* WORK TO BE COMPLETED *
Please retype the records word for word, starting with the very first line and going on through the line with "point(283,175)". Leave the pictures out of your copy.

* PROVIDED ENTRIES *

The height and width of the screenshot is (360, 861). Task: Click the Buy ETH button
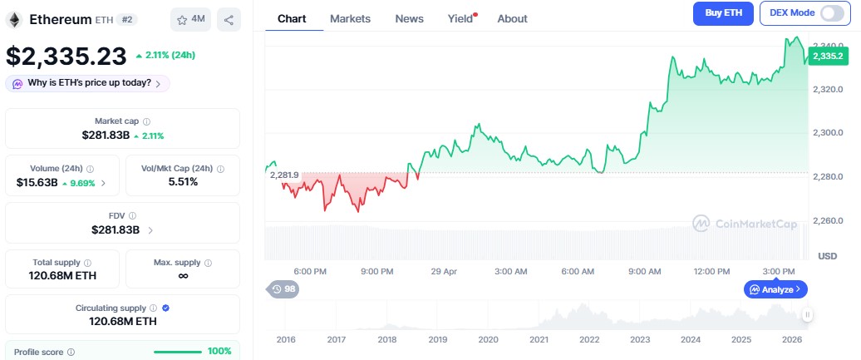point(723,13)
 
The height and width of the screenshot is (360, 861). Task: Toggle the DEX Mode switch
point(831,13)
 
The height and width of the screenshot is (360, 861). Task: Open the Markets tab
point(350,18)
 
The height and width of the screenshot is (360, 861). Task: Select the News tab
point(409,18)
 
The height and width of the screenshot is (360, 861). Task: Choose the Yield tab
point(460,18)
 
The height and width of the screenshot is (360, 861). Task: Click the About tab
point(512,18)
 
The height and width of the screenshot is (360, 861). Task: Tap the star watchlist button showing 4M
point(190,19)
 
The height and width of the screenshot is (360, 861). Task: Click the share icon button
point(229,19)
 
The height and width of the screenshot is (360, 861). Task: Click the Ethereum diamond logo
point(14,19)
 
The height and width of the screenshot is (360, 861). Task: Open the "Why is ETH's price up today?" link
point(87,83)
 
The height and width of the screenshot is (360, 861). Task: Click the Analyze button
point(775,289)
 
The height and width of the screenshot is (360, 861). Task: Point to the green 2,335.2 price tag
point(828,56)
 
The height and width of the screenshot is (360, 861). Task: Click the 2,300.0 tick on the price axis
point(828,132)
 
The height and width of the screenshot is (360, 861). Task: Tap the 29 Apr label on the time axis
point(444,271)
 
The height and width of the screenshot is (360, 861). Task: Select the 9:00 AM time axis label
point(644,271)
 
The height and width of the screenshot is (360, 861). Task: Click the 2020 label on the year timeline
point(488,339)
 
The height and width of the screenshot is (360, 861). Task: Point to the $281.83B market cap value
point(106,135)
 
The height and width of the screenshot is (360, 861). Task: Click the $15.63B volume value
point(37,182)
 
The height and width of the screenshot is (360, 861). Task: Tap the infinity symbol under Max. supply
point(183,276)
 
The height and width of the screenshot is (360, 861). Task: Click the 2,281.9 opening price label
point(283,175)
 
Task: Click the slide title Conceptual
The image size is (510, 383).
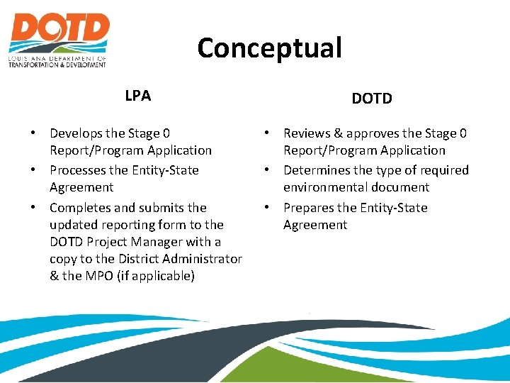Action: [x=269, y=48]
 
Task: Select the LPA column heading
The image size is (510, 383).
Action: [x=137, y=96]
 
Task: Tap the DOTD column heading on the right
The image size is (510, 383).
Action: [x=372, y=99]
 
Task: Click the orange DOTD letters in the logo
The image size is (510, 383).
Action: [x=60, y=30]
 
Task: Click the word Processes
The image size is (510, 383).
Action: [x=79, y=170]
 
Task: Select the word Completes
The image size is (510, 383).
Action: [x=80, y=208]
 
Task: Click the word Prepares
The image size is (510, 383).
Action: [x=310, y=208]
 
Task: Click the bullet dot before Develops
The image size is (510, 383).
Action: [x=34, y=133]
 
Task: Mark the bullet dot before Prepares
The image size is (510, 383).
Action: [x=268, y=208]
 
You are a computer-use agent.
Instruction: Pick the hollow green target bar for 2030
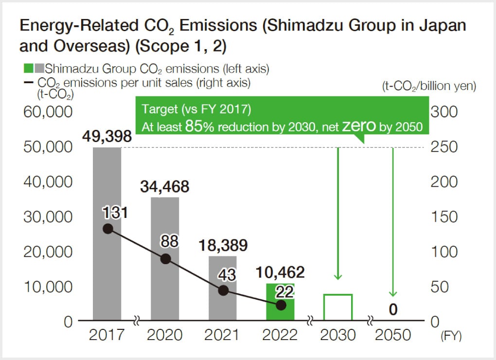point(338,307)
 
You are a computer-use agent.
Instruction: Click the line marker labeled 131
point(108,229)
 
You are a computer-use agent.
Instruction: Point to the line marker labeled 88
point(165,259)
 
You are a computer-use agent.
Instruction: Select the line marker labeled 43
point(223,290)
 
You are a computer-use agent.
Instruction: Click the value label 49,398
point(107,136)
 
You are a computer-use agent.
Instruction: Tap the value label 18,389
point(223,245)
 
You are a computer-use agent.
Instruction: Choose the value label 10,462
point(280,272)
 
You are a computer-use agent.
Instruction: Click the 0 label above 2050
point(393,310)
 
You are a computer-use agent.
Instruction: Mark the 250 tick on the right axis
point(444,147)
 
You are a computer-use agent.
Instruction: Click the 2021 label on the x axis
point(223,335)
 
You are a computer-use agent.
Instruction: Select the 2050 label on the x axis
point(393,335)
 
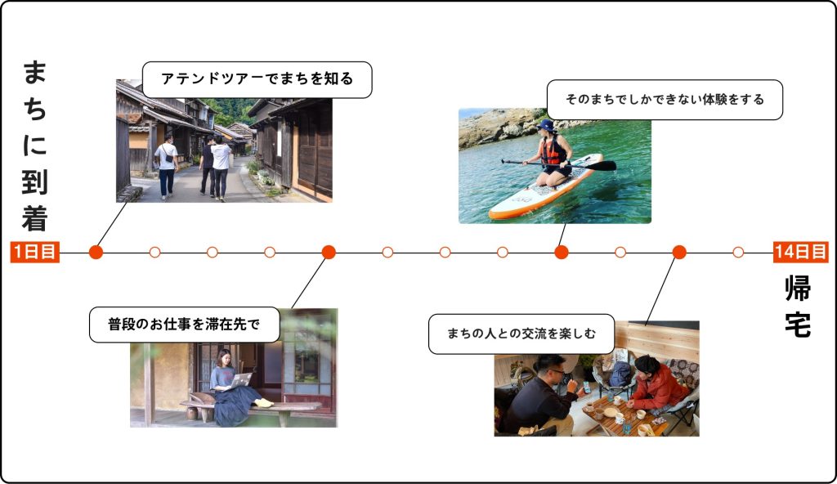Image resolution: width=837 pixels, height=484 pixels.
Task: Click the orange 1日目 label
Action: point(34,252)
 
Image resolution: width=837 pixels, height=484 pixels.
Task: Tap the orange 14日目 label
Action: point(801,252)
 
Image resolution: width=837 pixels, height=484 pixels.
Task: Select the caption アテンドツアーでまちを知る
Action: point(257,79)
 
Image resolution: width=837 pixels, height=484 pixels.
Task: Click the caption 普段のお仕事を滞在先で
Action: point(184,325)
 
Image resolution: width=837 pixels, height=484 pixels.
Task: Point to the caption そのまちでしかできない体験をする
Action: point(665,100)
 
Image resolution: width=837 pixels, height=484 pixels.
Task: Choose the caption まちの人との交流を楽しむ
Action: point(521,334)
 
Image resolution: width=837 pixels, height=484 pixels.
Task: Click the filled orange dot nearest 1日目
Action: point(96,252)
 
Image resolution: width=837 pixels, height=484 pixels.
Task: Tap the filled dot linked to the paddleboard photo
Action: point(562,252)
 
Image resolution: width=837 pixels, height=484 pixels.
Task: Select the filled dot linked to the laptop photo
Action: point(329,252)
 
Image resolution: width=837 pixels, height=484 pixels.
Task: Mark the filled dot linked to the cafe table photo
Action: point(679,252)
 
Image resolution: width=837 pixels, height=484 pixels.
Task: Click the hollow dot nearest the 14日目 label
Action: point(738,252)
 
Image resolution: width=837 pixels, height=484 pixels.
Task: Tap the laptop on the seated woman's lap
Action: point(241,380)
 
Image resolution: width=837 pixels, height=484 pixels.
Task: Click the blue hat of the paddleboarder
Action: point(546,126)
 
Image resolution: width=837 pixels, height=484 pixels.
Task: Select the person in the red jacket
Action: point(658,386)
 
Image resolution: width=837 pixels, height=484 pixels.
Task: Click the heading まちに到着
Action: point(35,146)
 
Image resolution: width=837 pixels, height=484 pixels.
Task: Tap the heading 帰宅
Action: point(798,306)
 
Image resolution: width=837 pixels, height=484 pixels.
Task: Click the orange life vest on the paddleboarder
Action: point(553,150)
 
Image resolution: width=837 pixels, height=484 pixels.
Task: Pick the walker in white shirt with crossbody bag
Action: point(167,166)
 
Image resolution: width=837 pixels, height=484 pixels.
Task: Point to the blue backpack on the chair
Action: point(620,374)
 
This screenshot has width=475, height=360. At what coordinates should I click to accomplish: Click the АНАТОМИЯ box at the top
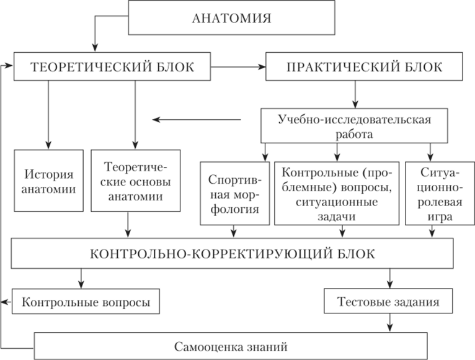pyautogui.click(x=232, y=17)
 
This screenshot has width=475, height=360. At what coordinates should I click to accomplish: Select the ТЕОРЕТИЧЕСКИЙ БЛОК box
pyautogui.click(x=112, y=66)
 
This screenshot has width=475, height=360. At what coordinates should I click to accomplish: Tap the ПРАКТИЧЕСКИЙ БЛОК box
pyautogui.click(x=364, y=66)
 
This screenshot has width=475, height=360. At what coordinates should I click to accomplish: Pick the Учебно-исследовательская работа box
pyautogui.click(x=354, y=126)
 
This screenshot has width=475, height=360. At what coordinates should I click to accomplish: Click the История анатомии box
pyautogui.click(x=49, y=181)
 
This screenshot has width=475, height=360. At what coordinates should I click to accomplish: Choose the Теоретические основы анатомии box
pyautogui.click(x=136, y=181)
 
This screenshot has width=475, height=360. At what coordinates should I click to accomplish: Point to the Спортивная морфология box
pyautogui.click(x=235, y=194)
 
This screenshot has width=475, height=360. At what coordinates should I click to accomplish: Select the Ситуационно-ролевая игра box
pyautogui.click(x=440, y=194)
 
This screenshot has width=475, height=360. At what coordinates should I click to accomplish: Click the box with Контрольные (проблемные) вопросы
pyautogui.click(x=337, y=194)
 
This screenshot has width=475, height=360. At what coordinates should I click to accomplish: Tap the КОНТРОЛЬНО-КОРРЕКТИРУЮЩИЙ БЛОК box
pyautogui.click(x=233, y=253)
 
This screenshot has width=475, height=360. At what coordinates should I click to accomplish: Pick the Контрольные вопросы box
pyautogui.click(x=86, y=302)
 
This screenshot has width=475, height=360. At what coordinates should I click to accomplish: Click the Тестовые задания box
pyautogui.click(x=388, y=301)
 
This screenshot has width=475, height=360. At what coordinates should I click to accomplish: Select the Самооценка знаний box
pyautogui.click(x=231, y=346)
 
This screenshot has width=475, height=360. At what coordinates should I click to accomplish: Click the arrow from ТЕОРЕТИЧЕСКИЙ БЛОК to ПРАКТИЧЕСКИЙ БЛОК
pyautogui.click(x=238, y=66)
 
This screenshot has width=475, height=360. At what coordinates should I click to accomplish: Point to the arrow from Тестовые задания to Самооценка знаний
pyautogui.click(x=390, y=323)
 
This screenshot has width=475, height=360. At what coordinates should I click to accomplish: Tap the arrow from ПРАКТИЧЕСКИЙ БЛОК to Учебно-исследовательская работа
pyautogui.click(x=355, y=94)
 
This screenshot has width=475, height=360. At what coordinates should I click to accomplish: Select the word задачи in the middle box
pyautogui.click(x=337, y=217)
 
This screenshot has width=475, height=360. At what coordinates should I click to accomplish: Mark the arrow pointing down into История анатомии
pyautogui.click(x=48, y=115)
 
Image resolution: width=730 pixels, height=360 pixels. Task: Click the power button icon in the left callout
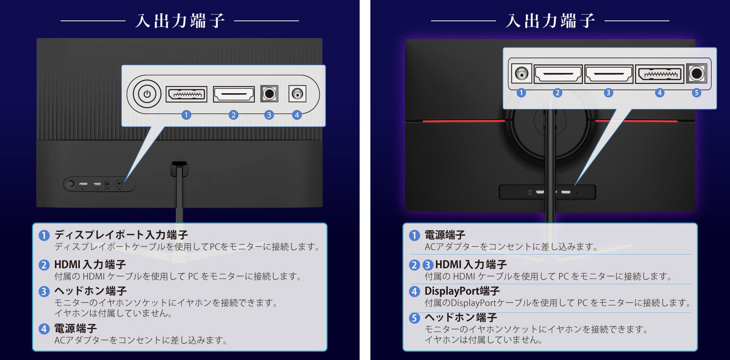point(147,94)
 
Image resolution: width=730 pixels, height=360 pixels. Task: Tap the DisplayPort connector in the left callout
point(186,94)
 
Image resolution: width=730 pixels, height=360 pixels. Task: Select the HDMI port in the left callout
point(234,94)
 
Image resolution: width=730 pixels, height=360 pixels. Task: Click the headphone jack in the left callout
point(269,94)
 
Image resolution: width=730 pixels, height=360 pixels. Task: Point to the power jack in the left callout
point(297,94)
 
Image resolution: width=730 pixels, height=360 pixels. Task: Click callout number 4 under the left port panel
point(297,115)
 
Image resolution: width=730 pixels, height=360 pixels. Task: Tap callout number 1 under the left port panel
point(186,115)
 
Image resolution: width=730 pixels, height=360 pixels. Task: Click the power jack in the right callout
point(521,73)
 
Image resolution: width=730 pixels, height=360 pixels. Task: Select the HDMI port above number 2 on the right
point(558,74)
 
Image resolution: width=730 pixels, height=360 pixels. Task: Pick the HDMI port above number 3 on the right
point(609,74)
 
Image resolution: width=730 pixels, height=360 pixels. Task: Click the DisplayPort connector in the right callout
point(660,74)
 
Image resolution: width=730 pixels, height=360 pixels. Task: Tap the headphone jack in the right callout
point(697,73)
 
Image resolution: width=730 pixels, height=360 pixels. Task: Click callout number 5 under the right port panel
point(696,93)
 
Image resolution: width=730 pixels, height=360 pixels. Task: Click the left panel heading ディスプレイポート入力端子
point(121,235)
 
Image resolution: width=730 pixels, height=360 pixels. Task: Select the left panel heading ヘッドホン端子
point(91,291)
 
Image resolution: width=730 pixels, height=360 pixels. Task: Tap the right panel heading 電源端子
point(445,235)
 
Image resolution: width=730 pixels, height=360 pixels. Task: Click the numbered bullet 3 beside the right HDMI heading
point(428,265)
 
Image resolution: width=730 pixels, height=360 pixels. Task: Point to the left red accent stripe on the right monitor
point(463,121)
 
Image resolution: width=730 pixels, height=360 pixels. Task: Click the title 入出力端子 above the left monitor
point(180,21)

* EXERCISE RESULT *
The height and width of the screenshot is (360, 861). Task: Click the Buy ETH button
point(723,13)
 
The height and width of the screenshot is (360, 861). Task: Toggle the DEX Mode switch
point(831,13)
 
The height and width of the screenshot is (360, 861). Task: Open the Markets tab
point(350,18)
 
The height and width of the screenshot is (360, 861). Task: Select the News tab
point(409,18)
 
The height and width of the screenshot is (360, 861). Task: Choose the Yield tab
point(460,18)
 
The height and width of the screenshot is (360, 861). Task: Click the About tab
point(512,18)
 
The height and width of the screenshot is (360, 861). Task: Tap the star watchlist button showing 4M
point(190,19)
 
The height and width of the screenshot is (360, 861). Task: Click the share icon button
point(229,19)
 
The height and width of the screenshot is (360, 861). Task: Click the Ethereum diamond logo
point(14,19)
 
The height and width of the screenshot is (360, 861). Task: Open the "Why is ETH's price up today?" link
point(87,83)
 
The height and width of the screenshot is (360, 861). Task: Click the Analyze button
point(775,289)
 
The height and width of the screenshot is (360, 861). Task: Point to the green 2,335.2 price tag
point(828,56)
 
The height and width of the screenshot is (360, 861). Task: Click the 2,300.0 tick on the price axis
point(828,132)
 
The height and width of the screenshot is (360, 861). Task: Tap the 29 Apr label on the time axis
point(444,271)
 
The height and width of the screenshot is (360, 861). Task: Select the 9:00 AM time axis label
point(644,271)
 
The height and width of the screenshot is (360, 861). Task: Click the 2020 label on the year timeline
point(488,339)
 
The height and width of the screenshot is (360, 861). Task: Point to the $281.83B market cap value
point(106,135)
 
The height and width of the screenshot is (360, 861). Task: Click the $15.63B volume value
point(37,182)
 
The height and width of the screenshot is (360, 861). Task: Tap the infinity symbol under Max. supply
point(183,276)
 
The height and width of the screenshot is (360, 861). Task: Click the 2,281.9 opening price label
point(283,175)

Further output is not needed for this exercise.